Your instructions: Copy out each line below verbatim, skipping any picture.

Data for analysis:
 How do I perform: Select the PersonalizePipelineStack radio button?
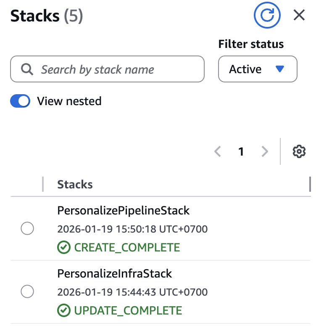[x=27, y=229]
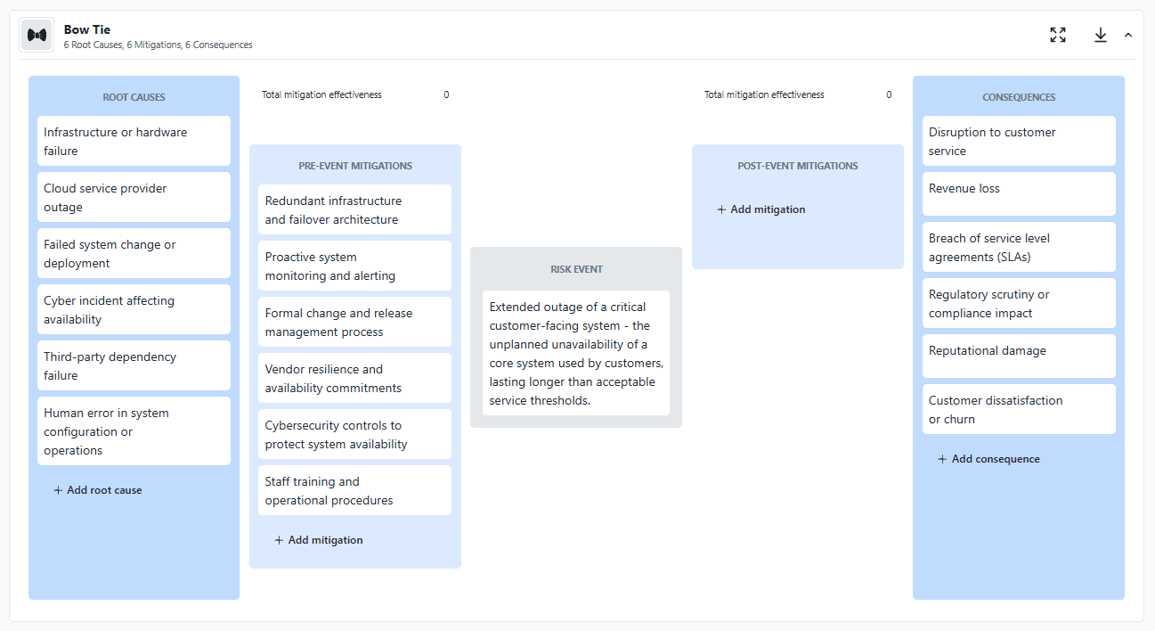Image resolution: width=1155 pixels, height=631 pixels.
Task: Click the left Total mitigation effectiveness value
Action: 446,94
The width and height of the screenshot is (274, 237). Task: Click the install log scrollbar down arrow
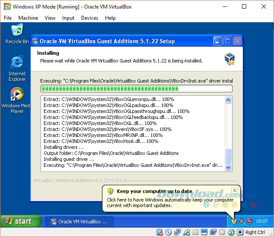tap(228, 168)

Answer box:
 How do I perform: Select the PersonalizePipelineStack radio button?
[x=27, y=229]
Image resolution: width=1155 pixels, height=631 pixels.
Task: Click the left Total mitigation effectiveness value
Action: 446,94
The width and height of the screenshot is (274, 237). Task: Click the install log scrollbar down arrow
tap(228, 168)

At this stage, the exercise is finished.